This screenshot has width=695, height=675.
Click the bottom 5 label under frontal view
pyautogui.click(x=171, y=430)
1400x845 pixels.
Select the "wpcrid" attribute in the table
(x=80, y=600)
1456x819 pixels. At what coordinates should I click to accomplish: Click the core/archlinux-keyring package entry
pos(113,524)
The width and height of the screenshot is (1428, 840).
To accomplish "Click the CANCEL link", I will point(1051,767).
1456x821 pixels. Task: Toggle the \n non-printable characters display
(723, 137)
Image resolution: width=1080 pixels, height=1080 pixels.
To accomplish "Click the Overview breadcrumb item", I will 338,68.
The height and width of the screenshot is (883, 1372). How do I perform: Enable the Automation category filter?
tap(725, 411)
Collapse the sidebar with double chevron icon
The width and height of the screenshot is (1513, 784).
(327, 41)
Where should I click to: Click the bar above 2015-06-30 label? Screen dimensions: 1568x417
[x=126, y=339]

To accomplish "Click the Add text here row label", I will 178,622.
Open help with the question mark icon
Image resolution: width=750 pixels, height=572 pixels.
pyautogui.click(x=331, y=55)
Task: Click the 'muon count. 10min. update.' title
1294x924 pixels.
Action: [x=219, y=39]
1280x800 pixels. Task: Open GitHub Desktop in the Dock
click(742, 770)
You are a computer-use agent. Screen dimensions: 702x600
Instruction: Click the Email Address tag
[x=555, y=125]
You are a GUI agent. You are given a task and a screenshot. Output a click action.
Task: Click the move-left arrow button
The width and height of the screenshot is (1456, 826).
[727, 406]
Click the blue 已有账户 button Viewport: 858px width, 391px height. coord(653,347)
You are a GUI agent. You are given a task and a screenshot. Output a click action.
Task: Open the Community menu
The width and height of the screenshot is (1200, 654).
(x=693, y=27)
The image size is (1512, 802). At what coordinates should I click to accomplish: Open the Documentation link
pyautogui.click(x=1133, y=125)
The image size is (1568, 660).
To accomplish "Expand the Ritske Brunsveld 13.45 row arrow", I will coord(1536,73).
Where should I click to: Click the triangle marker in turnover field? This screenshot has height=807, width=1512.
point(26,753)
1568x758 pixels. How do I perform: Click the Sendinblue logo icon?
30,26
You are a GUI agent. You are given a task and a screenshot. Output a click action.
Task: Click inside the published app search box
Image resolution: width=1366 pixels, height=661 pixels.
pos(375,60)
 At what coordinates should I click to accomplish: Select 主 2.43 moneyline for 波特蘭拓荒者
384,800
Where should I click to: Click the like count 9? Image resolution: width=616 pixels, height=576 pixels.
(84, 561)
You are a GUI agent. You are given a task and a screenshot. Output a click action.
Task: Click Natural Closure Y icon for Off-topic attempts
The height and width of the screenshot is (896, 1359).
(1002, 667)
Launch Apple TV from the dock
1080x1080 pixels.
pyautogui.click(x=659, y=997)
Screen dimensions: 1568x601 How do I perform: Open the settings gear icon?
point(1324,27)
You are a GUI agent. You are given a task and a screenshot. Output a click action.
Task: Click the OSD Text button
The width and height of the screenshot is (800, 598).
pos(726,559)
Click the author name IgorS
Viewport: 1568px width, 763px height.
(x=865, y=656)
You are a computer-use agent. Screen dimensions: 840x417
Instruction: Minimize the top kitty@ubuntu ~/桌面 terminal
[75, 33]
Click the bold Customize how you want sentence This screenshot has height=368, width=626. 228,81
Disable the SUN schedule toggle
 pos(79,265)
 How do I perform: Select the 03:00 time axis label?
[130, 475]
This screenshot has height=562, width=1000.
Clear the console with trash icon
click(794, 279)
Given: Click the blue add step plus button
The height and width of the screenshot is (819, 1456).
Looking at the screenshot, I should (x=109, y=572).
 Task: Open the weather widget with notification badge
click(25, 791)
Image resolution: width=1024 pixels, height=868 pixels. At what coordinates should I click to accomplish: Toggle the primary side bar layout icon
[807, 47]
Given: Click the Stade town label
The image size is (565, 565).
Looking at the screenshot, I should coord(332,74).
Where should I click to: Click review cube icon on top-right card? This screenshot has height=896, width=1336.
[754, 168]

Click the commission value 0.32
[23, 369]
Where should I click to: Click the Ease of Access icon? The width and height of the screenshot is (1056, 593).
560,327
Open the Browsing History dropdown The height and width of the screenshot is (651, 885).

========

— 課題の目的 —
上記の項目をすべて、空行を省いた番号付きリストとして整理してください。

— 演習の解答 —
1. This screenshot has width=695, height=675.
2. Click the bottom 5 label under frontal view
3. pyautogui.click(x=171, y=430)
4. 1400x845 pixels.
5. Select the "wpcrid" attribute in the table
6. (x=80, y=600)
7. 1456x819 pixels. At what coordinates should I click to accomplish: Click the core/archlinux-keyring package entry
8. pos(113,524)
9. The width and height of the screenshot is (1428, 840).
10. To accomplish "Click the CANCEL link", I will point(1051,767).
11. 1456x821 pixels. Task: Toggle the \n non-printable characters display
12. (723, 137)
13. Image resolution: width=1080 pixels, height=1080 pixels.
14. To accomplish "Click the Overview breadcrumb item", I will 338,68.
15. The height and width of the screenshot is (883, 1372). How do I perform: Enable the Automation category filter?
16. tap(725, 411)
17. Collapse the sidebar with double chevron icon
18. The width and height of the screenshot is (1513, 784).
19. (327, 41)
20. Where should I click to: Click the bar above 2015-06-30 label? Screen dimensions: 1568x417
21. [x=126, y=339]
22. To accomplish "Click the Add text here row label", I will 178,622.
23. Open help with the question mark icon
24. Image resolution: width=750 pixels, height=572 pixels.
25. pyautogui.click(x=331, y=55)
26. Task: Click the 'muon count. 10min. update.' title
27. 1294x924 pixels.
28. Action: [x=219, y=39]
29. 1280x800 pixels. Task: Open GitHub Desktop in the Dock
30. click(742, 770)
31. You are a computer-use agent. Screen dimensions: 702x600
32. Instruction: Click the Email Address tag
33. [x=555, y=125]
34. You are a GUI agent. You are given a task and a screenshot. Output a click action.
35. Task: Click the move-left arrow button
36. The width and height of the screenshot is (1456, 826).
37. [727, 406]
38. Click the blue 已有账户 button Viewport: 858px width, 391px height. coord(653,347)
39. You are a GUI agent. You are given a task and a screenshot. Output a click action.
40. Task: Open the Community menu
41. The width and height of the screenshot is (1200, 654).
42. (x=693, y=27)
43. The image size is (1512, 802). At what coordinates should I click to accomplish: Open the Documentation link
44. pyautogui.click(x=1133, y=125)
45. The image size is (1568, 660).
46. To accomplish "Expand the Ritske Brunsveld 13.45 row arrow", I will coord(1536,73).
47. Where should I click to: Click the triangle marker in turnover field? This screenshot has height=807, width=1512.
48. point(26,753)
49. 1568x758 pixels. How do I perform: Click the Sendinblue logo icon?
50. 30,26
51. You are a GUI agent. You are given a task and a screenshot. Output a click action.
52. Task: Click inside the published app search box
53. Image resolution: width=1366 pixels, height=661 pixels.
54. pos(375,60)
55.  At what coordinates should I click to accomplish: Select 主 2.43 moneyline for 波特蘭拓荒者
56. 384,800
57. Where should I click to: Click the like count 9? Image resolution: width=616 pixels, height=576 pixels.
58. (84, 561)
59. You are a GUI agent. You are given a task and a screenshot. Output a click action.
60. Task: Click Natural Closure Y icon for Off-topic attempts
61. The height and width of the screenshot is (896, 1359).
62. (1002, 667)
63. Launch Apple TV from the dock
64. 1080x1080 pixels.
65. pyautogui.click(x=659, y=997)
66. Screen dimensions: 1568x601 How do I perform: Open the settings gear icon?
67. point(1324,27)
68. You are a GUI agent. You are given a task and a screenshot. Output a click action.
69. Task: Click the OSD Text button
70. The width and height of the screenshot is (800, 598).
71. pos(726,559)
72. Click the author name IgorS
73. Viewport: 1568px width, 763px height.
74. (x=865, y=656)
75. You are a computer-use agent. Screen dimensions: 840x417
76. Instruction: Minimize the top kitty@ubuntu ~/桌面 terminal
77. [75, 33]
78. Click the bold Customize how you want sentence This screenshot has height=368, width=626. 228,81
79. Disable the SUN schedule toggle
80.  pos(79,265)
81.  How do I perform: Select the 03:00 time axis label?
82. [130, 475]
83. This screenshot has height=562, width=1000.
84. Clear the console with trash icon
85. click(794, 279)
86. Given: Click the blue add step plus button
87. The height and width of the screenshot is (819, 1456).
88. Looking at the screenshot, I should (x=109, y=572).
89.  Task: Open the weather widget with notification badge
90. click(25, 791)
91. Image resolution: width=1024 pixels, height=868 pixels. At what coordinates should I click to accomplish: Toggle the primary side bar layout icon
92. [807, 47]
93. Given: Click the Stade town label
94. The image size is (565, 565).
95. Looking at the screenshot, I should coord(332,74).
96. Where should I click to: Click review cube icon on top-right card? This screenshot has height=896, width=1336.
97. [754, 168]
98. Click the commission value 0.32
99. [23, 369]
100. Where should I click to: Click the Ease of Access icon? The width and height of the screenshot is (1056, 593).
101. 560,327
102. Open the Browsing History dropdown The height and width of the screenshot is (651, 885).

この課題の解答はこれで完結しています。